/---

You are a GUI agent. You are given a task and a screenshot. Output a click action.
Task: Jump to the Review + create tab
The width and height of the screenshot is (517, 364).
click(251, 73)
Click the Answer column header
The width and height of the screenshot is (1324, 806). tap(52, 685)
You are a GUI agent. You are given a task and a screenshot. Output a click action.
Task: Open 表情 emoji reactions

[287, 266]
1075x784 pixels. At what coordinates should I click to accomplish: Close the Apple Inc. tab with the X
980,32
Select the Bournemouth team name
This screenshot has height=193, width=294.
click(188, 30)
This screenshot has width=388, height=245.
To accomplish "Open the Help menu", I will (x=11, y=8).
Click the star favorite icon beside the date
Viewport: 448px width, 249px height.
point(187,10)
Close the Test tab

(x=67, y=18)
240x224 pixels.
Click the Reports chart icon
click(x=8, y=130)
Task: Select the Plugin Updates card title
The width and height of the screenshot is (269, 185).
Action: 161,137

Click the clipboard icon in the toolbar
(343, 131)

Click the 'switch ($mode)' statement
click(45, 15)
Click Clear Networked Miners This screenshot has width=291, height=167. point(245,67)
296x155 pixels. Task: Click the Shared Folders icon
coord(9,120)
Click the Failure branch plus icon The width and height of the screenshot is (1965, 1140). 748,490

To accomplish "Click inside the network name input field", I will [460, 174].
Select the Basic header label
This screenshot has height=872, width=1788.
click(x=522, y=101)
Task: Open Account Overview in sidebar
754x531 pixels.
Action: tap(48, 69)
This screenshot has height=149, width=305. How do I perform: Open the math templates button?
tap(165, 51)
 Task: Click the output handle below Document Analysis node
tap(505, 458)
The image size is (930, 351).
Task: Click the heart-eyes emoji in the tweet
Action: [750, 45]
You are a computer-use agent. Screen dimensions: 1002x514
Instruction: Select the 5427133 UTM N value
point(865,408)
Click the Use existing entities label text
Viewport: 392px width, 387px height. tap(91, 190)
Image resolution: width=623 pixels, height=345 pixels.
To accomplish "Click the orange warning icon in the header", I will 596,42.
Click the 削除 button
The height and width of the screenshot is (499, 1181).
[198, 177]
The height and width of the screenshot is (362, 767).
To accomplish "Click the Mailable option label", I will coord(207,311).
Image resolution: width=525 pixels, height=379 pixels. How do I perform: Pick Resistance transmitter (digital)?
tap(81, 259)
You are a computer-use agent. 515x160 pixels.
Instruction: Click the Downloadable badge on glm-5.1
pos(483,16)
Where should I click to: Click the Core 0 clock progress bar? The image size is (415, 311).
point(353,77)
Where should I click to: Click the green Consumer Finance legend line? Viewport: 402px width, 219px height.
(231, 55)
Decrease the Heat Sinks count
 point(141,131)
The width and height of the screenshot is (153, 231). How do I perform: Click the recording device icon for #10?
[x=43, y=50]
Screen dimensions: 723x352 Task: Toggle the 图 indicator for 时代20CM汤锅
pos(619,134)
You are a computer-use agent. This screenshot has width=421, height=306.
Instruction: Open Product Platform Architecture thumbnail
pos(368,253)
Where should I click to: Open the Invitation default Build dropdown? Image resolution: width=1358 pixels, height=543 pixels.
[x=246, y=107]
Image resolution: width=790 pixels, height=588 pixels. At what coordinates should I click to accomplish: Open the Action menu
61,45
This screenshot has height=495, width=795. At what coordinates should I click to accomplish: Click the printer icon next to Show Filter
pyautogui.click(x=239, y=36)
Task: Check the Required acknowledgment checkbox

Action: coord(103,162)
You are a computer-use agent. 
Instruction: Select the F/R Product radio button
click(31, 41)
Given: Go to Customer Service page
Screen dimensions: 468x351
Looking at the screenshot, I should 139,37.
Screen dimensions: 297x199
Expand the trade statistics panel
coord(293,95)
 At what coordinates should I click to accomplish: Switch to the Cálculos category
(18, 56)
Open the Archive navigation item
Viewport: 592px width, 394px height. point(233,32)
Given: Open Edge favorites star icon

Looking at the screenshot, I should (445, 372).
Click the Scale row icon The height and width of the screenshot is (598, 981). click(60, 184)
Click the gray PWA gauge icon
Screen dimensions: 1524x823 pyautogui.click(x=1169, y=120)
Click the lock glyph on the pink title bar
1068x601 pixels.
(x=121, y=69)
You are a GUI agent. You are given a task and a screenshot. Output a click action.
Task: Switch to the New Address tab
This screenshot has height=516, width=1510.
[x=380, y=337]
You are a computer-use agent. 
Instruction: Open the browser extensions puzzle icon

\---

The whole of the material above should be written out again, exactly.

● **SOLUTION TO THIS PROBLEM**
You are a GUI agent. You are given a task and a screenshot. Output a click action.
Task: Jump to the Review + create tab
The width and height of the screenshot is (517, 364).
click(251, 73)
Click the Answer column header
The width and height of the screenshot is (1324, 806). tap(52, 685)
You are a GUI agent. You are given a task and a screenshot. Output a click action.
Task: Open 表情 emoji reactions

[287, 266]
1075x784 pixels. At what coordinates should I click to accomplish: Close the Apple Inc. tab with the X
980,32
Select the Bournemouth team name
This screenshot has height=193, width=294.
click(188, 30)
This screenshot has width=388, height=245.
To accomplish "Open the Help menu", I will (x=11, y=8).
Click the star favorite icon beside the date
Viewport: 448px width, 249px height.
point(187,10)
Close the Test tab

(x=67, y=18)
240x224 pixels.
Click the Reports chart icon
click(x=8, y=130)
Task: Select the Plugin Updates card title
The width and height of the screenshot is (269, 185).
Action: 161,137

Click the clipboard icon in the toolbar
(343, 131)

Click the 'switch ($mode)' statement
click(45, 15)
Click Clear Networked Miners This screenshot has width=291, height=167. point(245,67)
296x155 pixels. Task: Click the Shared Folders icon
coord(9,120)
Click the Failure branch plus icon The width and height of the screenshot is (1965, 1140). 748,490

To accomplish "Click inside the network name input field", I will [460, 174].
Select the Basic header label
This screenshot has height=872, width=1788.
click(x=522, y=101)
Task: Open Account Overview in sidebar
754x531 pixels.
Action: tap(48, 69)
This screenshot has height=149, width=305. How do I perform: Open the math templates button?
tap(165, 51)
 Task: Click the output handle below Document Analysis node
tap(505, 458)
The image size is (930, 351).
Task: Click the heart-eyes emoji in the tweet
Action: [750, 45]
You are a computer-use agent. Screen dimensions: 1002x514
Instruction: Select the 5427133 UTM N value
point(865,408)
Click the Use existing entities label text
Viewport: 392px width, 387px height. tap(91, 190)
Image resolution: width=623 pixels, height=345 pixels.
To accomplish "Click the orange warning icon in the header", I will 596,42.
Click the 削除 button
The height and width of the screenshot is (499, 1181).
[198, 177]
The height and width of the screenshot is (362, 767).
To accomplish "Click the Mailable option label", I will coord(207,311).
Image resolution: width=525 pixels, height=379 pixels. How do I perform: Pick Resistance transmitter (digital)?
tap(81, 259)
You are a computer-use agent. 515x160 pixels.
Instruction: Click the Downloadable badge on glm-5.1
pos(483,16)
Where should I click to: Click the Core 0 clock progress bar? The image size is (415, 311).
point(353,77)
Where should I click to: Click the green Consumer Finance legend line? Viewport: 402px width, 219px height.
(231, 55)
Decrease the Heat Sinks count
 point(141,131)
The width and height of the screenshot is (153, 231). How do I perform: Click the recording device icon for #10?
[x=43, y=50]
Screen dimensions: 723x352 Task: Toggle the 图 indicator for 时代20CM汤锅
pos(619,134)
You are a computer-use agent. This screenshot has width=421, height=306.
Instruction: Open Product Platform Architecture thumbnail
pos(368,253)
Where should I click to: Open the Invitation default Build dropdown? Image resolution: width=1358 pixels, height=543 pixels.
[x=246, y=107]
Image resolution: width=790 pixels, height=588 pixels. At what coordinates should I click to accomplish: Open the Action menu
61,45
This screenshot has height=495, width=795. At what coordinates should I click to accomplish: Click the printer icon next to Show Filter
pyautogui.click(x=239, y=36)
Task: Check the Required acknowledgment checkbox

Action: coord(103,162)
You are a computer-use agent. 
Instruction: Select the F/R Product radio button
click(31, 41)
Given: Go to Customer Service page
Screen dimensions: 468x351
Looking at the screenshot, I should 139,37.
Screen dimensions: 297x199
Expand the trade statistics panel
coord(293,95)
 At what coordinates should I click to accomplish: Switch to the Cálculos category
(18, 56)
Open the Archive navigation item
Viewport: 592px width, 394px height. point(233,32)
Given: Open Edge favorites star icon

Looking at the screenshot, I should (445, 372).
Click the Scale row icon The height and width of the screenshot is (598, 981). click(60, 184)
Click the gray PWA gauge icon
Screen dimensions: 1524x823 pyautogui.click(x=1169, y=120)
Click the lock glyph on the pink title bar
1068x601 pixels.
(x=121, y=69)
You are a GUI agent. You are given a task and a screenshot. Output a click action.
Task: Switch to the New Address tab
This screenshot has height=516, width=1510.
[x=380, y=337]
You are a computer-use agent. 
Instruction: Open the browser extensions puzzle icon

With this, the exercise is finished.